Imagine an online travel company.

One approach is to find the best destinations with the best prices and sell package holidays to anyone who needs a break.

There are problems with this.

First, if anyone can package holidays the way you package holidays, then a competitor a short click away will take half of your business—more than half, if they reduce their price.

Second, and more important, no one needs a package holiday. It’s a desire, not a need.

So why should people care?

Perhaps that customer does want the best airfares, hotel tariffs and rates for every other thing. They want the all-inclusive holiday package which includes most of their meals, as well as drinks. It’s easy to budget for. Bang for buck. And they can spread the cost over several months.

Perhaps the customer wants convenience. They want to remove the stress by taking the minimal planning path. They’re prepared to pay a premium price for the luxury of having a high-quality holiday organised for them by the expert. Zero headache.

Perhaps it’s a status symbol. That there’s an impressive portfolio to choose from with bucket-list destinations all over the world. Plus the tailor-made itinerary means that they’ll get an experience they wouldn’t otherwise do if they were to book independently

Any of these perspectives and transformations are available to the travel agent as soon as they decide to make a stand.

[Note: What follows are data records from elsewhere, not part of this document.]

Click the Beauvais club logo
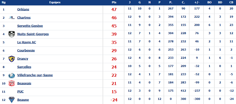 [x=12, y=83]
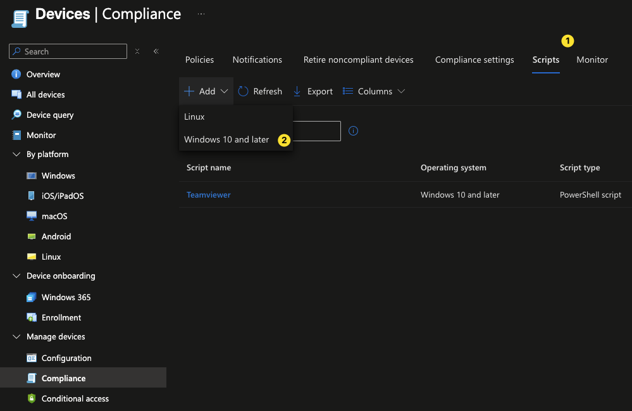The height and width of the screenshot is (411, 632).
Task: Collapse the Device onboarding section
Action: point(16,276)
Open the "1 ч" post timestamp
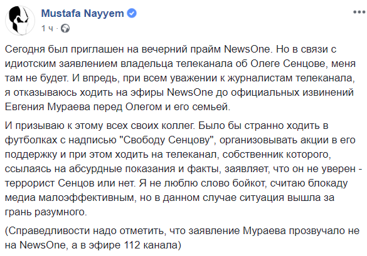Image resolution: width=367 pixels, height=256 pixels. click(47, 29)
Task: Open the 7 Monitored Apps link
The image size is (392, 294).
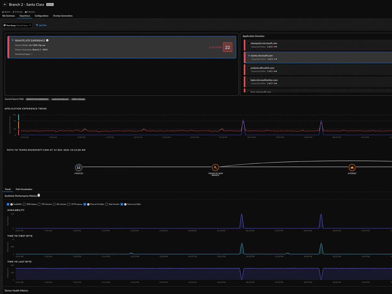Action: point(31,54)
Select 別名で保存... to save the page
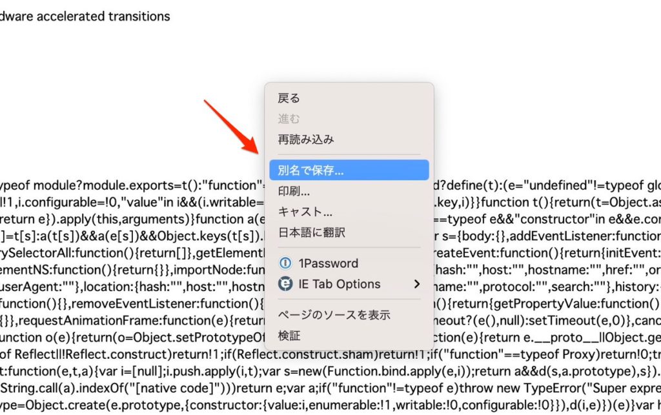Viewport: 661px width, 415px height. point(311,170)
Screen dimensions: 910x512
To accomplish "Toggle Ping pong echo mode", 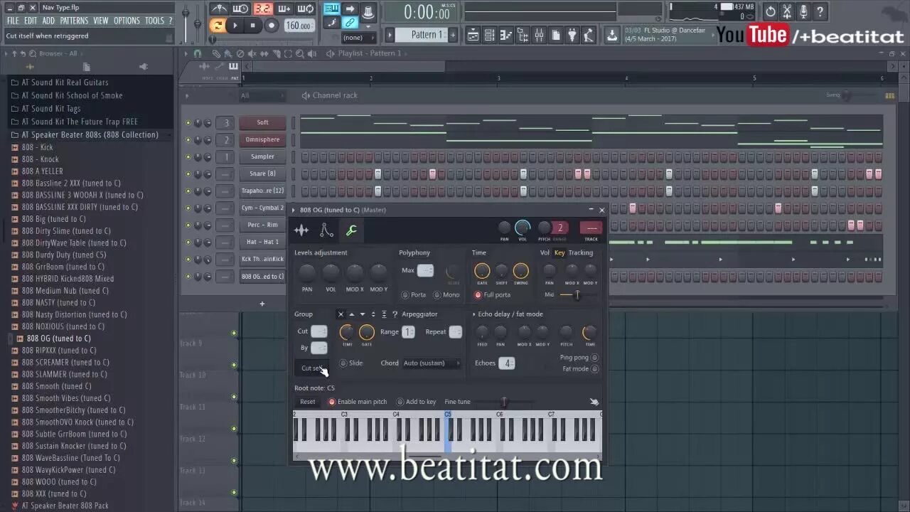I will (x=595, y=358).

But knowing the perspective your customer holds is insufficient. You still have to act on it, open up the door to the opportunity, and model the entire system around that perspective.

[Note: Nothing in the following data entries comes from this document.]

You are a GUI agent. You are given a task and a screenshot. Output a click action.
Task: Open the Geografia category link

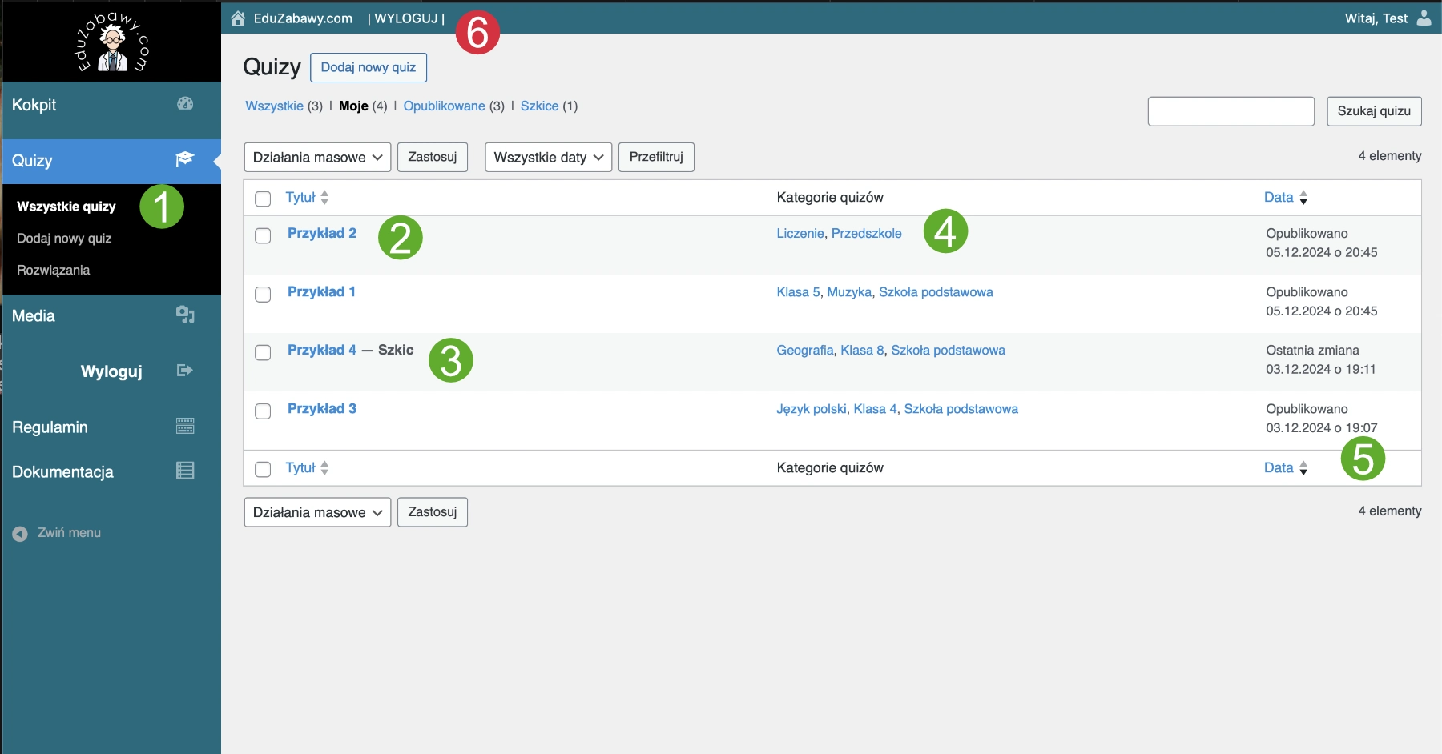tap(804, 351)
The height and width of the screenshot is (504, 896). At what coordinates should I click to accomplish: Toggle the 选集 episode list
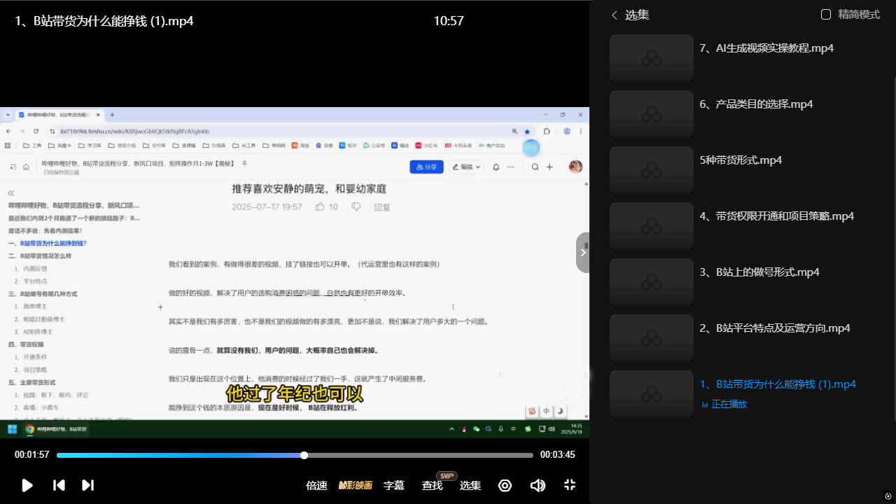(x=470, y=485)
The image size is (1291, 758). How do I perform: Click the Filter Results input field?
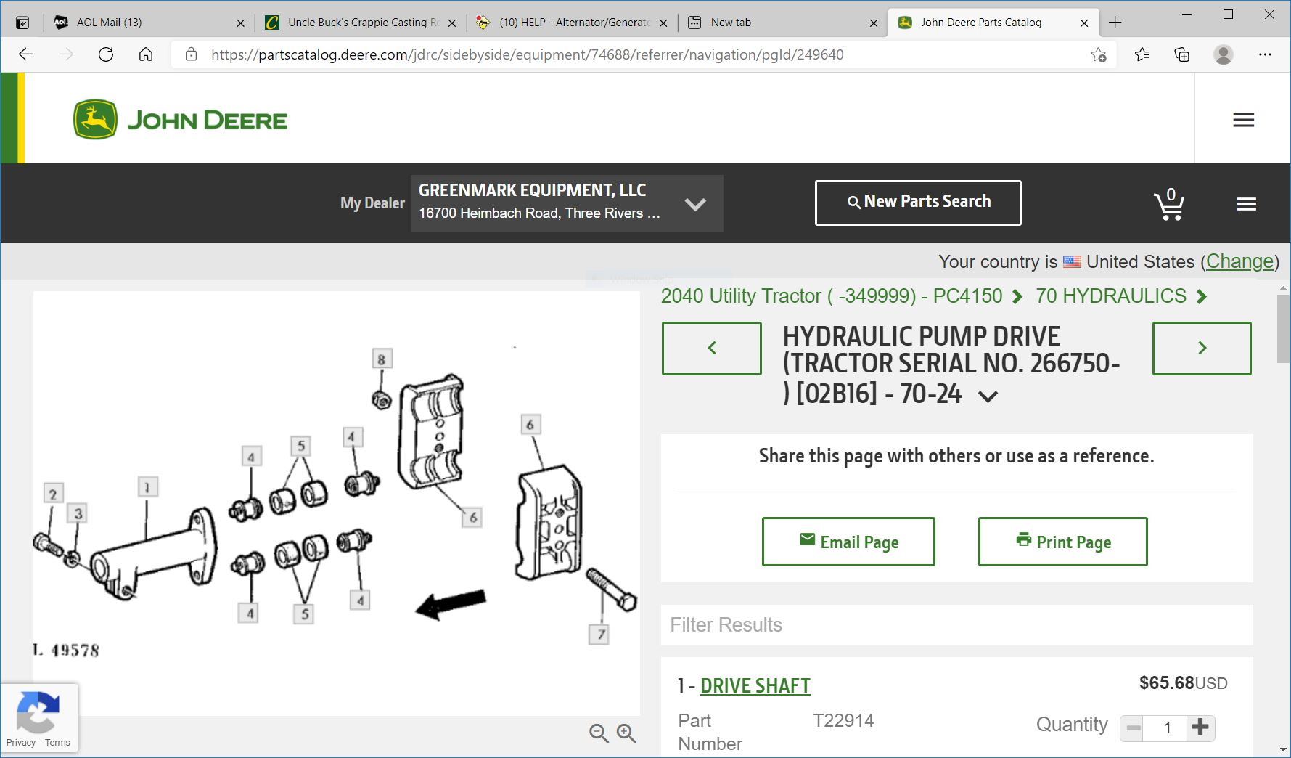point(956,625)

This is the approach that helps people understand that you are remarkable, and this is the approach that makes things better.

The paper vacuum

When you do something that others do, when it’s something that we can easily get on Upwork, on Indeed or on LinkedIn, there’s some squeeze.

It’s the squeeze of knowing that you have no competitive advantage. It’s the pressure of knowing that if you raise your asking price enough to earn a decent income in return for the effort you put into your work, we’ll just haggle or find somebody else who will do it cheaper.

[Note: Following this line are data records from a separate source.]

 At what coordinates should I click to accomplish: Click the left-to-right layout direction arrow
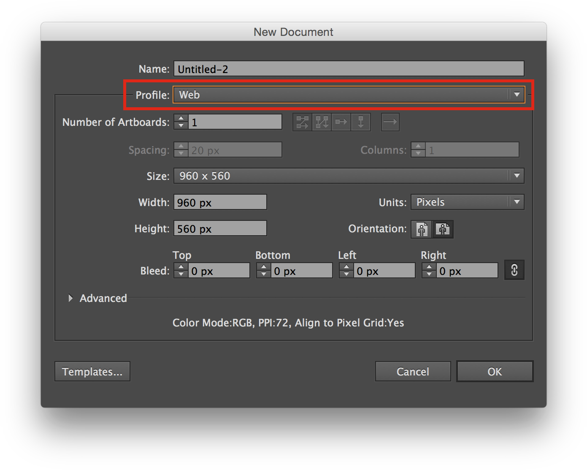(x=390, y=122)
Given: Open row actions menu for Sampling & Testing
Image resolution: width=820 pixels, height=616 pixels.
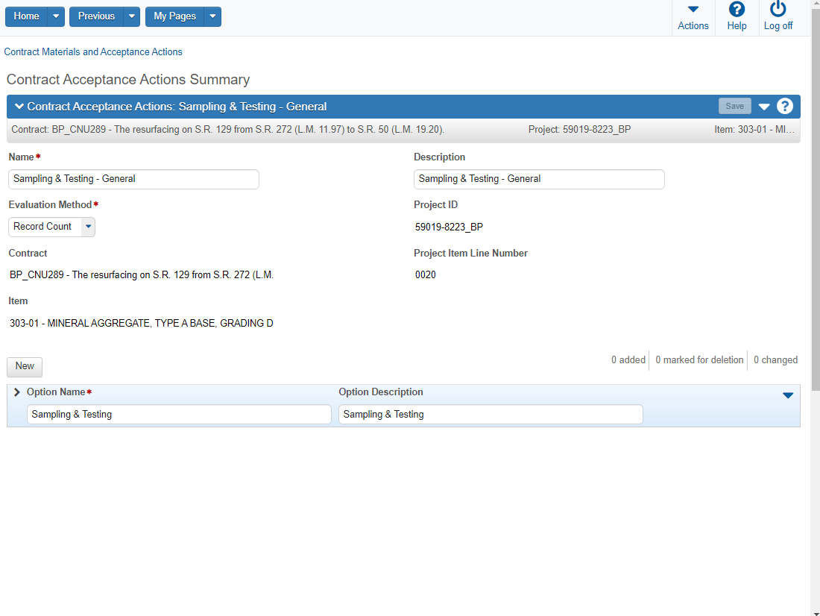Looking at the screenshot, I should coord(787,395).
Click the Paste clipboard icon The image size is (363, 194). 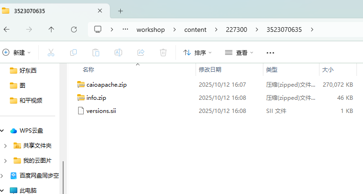(x=96, y=52)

New entrants, substitute products, and the bargaining power of buyers and suppliers; when the availability of a more affordable option is a step away, we’re not afraid to step.

Writing use cases from a process that already exists is easy. Engaging with peoples desires and needs, helping them to see further, raising their expectations—that’s the tricky work we signed up to do.

From now on, your stakeholders know more about the business than you do. And so your paper work, no matter how much effort you put in, is not enough.

The system’s down

“System” is a special word. Probably the most overused and abused word in our business lexicon. Bandied about, in multiple contexts, the word itself doesn’t tell us much.

“The system’s down”, they say.

So what’s the problem?

Is the hardware or the input device broken?

Or is the network offline? Is bandwidth usage heavy?

Could the database be corrupted, or the data be incorrect?

What about the person? Are they using “the system” correctly?

Perhaps the documentation—the forms and manuals—are out of sync?

Possibly the procedures, guidelines, and scripts are dated and no longer relevant?

Maybe it could be the software? Does the computer program have a logic or control issue?

Systems comprise systems. A hierarchy of components, layered like a set of Russian Dolls, coming together to accomplish an outcome. Operating systems roll-up into information systems roll-up into business systems roll-up into industry systems.

So tell me, what part of the system isn’t working?